**Collection entries:**
= Beginning of Section =
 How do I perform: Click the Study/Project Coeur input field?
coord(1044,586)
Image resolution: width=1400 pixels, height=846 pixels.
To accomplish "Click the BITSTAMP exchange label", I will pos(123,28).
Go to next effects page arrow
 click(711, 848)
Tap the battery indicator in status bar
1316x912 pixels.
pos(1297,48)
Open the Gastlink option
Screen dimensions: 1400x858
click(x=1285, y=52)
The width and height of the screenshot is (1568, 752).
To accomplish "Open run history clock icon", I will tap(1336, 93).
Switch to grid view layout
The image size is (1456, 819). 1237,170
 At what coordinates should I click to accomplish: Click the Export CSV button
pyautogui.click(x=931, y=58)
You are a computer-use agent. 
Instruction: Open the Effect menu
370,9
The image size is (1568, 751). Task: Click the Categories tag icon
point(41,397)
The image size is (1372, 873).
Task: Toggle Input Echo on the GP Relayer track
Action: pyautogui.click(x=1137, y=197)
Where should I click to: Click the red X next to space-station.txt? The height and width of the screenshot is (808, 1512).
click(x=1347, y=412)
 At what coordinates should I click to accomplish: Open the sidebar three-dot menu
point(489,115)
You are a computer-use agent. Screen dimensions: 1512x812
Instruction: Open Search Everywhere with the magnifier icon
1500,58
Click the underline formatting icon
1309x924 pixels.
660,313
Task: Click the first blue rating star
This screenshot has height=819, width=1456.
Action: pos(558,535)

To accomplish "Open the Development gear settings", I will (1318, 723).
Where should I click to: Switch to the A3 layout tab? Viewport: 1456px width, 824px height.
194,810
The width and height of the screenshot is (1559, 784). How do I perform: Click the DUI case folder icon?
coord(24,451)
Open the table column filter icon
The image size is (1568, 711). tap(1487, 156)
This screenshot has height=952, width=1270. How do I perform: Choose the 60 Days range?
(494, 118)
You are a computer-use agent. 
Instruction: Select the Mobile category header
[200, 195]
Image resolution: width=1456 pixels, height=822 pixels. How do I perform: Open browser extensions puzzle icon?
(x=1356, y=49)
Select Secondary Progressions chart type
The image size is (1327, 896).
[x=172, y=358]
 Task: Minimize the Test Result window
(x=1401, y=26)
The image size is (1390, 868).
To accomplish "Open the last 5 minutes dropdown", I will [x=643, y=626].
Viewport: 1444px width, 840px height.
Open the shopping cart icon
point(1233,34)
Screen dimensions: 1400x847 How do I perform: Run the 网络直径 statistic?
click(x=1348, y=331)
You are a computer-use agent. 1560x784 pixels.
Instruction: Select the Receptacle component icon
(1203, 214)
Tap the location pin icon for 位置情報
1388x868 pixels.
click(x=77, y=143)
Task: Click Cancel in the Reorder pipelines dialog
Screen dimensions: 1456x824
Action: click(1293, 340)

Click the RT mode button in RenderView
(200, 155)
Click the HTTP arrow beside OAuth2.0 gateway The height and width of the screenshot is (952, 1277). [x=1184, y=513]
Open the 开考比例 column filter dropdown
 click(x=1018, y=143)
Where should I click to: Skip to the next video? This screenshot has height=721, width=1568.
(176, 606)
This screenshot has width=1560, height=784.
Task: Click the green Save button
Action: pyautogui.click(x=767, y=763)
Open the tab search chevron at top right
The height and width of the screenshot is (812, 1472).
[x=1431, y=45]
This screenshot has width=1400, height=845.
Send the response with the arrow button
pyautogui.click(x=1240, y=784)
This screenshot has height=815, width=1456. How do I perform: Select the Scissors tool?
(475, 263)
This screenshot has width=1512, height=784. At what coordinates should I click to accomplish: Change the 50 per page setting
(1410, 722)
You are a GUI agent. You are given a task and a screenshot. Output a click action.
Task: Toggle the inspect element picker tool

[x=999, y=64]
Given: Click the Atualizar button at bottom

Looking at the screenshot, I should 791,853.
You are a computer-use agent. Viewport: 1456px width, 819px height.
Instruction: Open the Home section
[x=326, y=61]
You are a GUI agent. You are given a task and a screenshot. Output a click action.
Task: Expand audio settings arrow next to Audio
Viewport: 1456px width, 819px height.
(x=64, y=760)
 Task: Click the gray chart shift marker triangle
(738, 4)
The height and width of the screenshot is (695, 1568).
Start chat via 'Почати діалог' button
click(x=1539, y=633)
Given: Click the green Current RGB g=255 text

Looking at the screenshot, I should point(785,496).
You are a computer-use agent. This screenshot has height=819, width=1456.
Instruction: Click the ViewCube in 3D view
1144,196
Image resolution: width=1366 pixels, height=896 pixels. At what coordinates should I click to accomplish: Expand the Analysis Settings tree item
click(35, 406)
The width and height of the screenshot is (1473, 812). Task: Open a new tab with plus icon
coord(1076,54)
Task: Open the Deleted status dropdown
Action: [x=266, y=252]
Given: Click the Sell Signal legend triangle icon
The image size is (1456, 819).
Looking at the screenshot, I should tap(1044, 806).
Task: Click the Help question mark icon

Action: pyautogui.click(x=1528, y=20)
= End of Section =
**Problem to work on:**
Please give each line above again, word for word.

**Solution to the exercise:**
 How do I perform: Click the Study/Project Coeur input field?
coord(1044,586)
Image resolution: width=1400 pixels, height=846 pixels.
To accomplish "Click the BITSTAMP exchange label", I will pos(123,28).
Go to next effects page arrow
 click(711, 848)
Tap the battery indicator in status bar
1316x912 pixels.
pos(1297,48)
Open the Gastlink option
Screen dimensions: 1400x858
click(x=1285, y=52)
The width and height of the screenshot is (1568, 752).
To accomplish "Open run history clock icon", I will tap(1336, 93).
Switch to grid view layout
The image size is (1456, 819). 1237,170
 At what coordinates should I click to accomplish: Click the Export CSV button
pyautogui.click(x=931, y=58)
You are a computer-use agent. 
Instruction: Open the Effect menu
370,9
The image size is (1568, 751). Task: Click the Categories tag icon
point(41,397)
The image size is (1372, 873).
Task: Toggle Input Echo on the GP Relayer track
Action: pyautogui.click(x=1137, y=197)
Where should I click to: Click the red X next to space-station.txt? The height and width of the screenshot is (808, 1512).
click(x=1347, y=412)
 At what coordinates should I click to accomplish: Open the sidebar three-dot menu
point(489,115)
You are a computer-use agent. Screen dimensions: 1512x812
Instruction: Open Search Everywhere with the magnifier icon
1500,58
Click the underline formatting icon
1309x924 pixels.
660,313
Task: Click the first blue rating star
This screenshot has height=819, width=1456.
Action: pos(558,535)

To accomplish "Open the Development gear settings", I will (1318, 723).
Where should I click to: Switch to the A3 layout tab? Viewport: 1456px width, 824px height.
194,810
The width and height of the screenshot is (1559, 784). How do I perform: Click the DUI case folder icon?
coord(24,451)
Open the table column filter icon
The image size is (1568, 711). tap(1487, 156)
This screenshot has height=952, width=1270. How do I perform: Choose the 60 Days range?
(494, 118)
You are a computer-use agent. 
Instruction: Select the Mobile category header
[200, 195]
Image resolution: width=1456 pixels, height=822 pixels. How do I perform: Open browser extensions puzzle icon?
(x=1356, y=49)
Select Secondary Progressions chart type
The image size is (1327, 896).
[x=172, y=358]
 Task: Minimize the Test Result window
(x=1401, y=26)
The image size is (1390, 868).
To accomplish "Open the last 5 minutes dropdown", I will [x=643, y=626].
Viewport: 1444px width, 840px height.
Open the shopping cart icon
point(1233,34)
Screen dimensions: 1400x847 How do I perform: Run the 网络直径 statistic?
click(x=1348, y=331)
You are a computer-use agent. 1560x784 pixels.
Instruction: Select the Receptacle component icon
(1203, 214)
Tap the location pin icon for 位置情報
1388x868 pixels.
click(x=77, y=143)
Task: Click Cancel in the Reorder pipelines dialog
Screen dimensions: 1456x824
Action: click(1293, 340)

Click the RT mode button in RenderView
(200, 155)
Click the HTTP arrow beside OAuth2.0 gateway The height and width of the screenshot is (952, 1277). [x=1184, y=513]
Open the 开考比例 column filter dropdown
 click(x=1018, y=143)
Where should I click to: Skip to the next video? This screenshot has height=721, width=1568.
(176, 606)
This screenshot has width=1560, height=784.
Task: Click the green Save button
Action: pyautogui.click(x=767, y=763)
Open the tab search chevron at top right
The height and width of the screenshot is (812, 1472).
[x=1431, y=45]
This screenshot has width=1400, height=845.
Send the response with the arrow button
pyautogui.click(x=1240, y=784)
This screenshot has height=815, width=1456. How do I perform: Select the Scissors tool?
(475, 263)
This screenshot has width=1512, height=784. At what coordinates should I click to accomplish: Change the 50 per page setting
(1410, 722)
You are a GUI agent. You are given a task and a screenshot. Output a click action.
Task: Toggle the inspect element picker tool

[x=999, y=64]
Given: Click the Atualizar button at bottom

Looking at the screenshot, I should 791,853.
You are a computer-use agent. Viewport: 1456px width, 819px height.
Instruction: Open the Home section
[x=326, y=61]
You are a GUI agent. You are given a task and a screenshot. Output a click action.
Task: Expand audio settings arrow next to Audio
Viewport: 1456px width, 819px height.
(x=64, y=760)
 Task: Click the gray chart shift marker triangle
(738, 4)
The height and width of the screenshot is (695, 1568).
Start chat via 'Почати діалог' button
click(x=1539, y=633)
Given: Click the green Current RGB g=255 text

Looking at the screenshot, I should point(785,496).
You are a computer-use agent. This screenshot has height=819, width=1456.
Instruction: Click the ViewCube in 3D view
1144,196
Image resolution: width=1366 pixels, height=896 pixels. At what coordinates should I click to accomplish: Expand the Analysis Settings tree item
click(35, 406)
The width and height of the screenshot is (1473, 812). Task: Open a new tab with plus icon
coord(1076,54)
Task: Open the Deleted status dropdown
Action: [x=266, y=252]
Given: Click the Sell Signal legend triangle icon
The image size is (1456, 819).
Looking at the screenshot, I should tap(1044, 806).
Task: Click the Help question mark icon

Action: pyautogui.click(x=1528, y=20)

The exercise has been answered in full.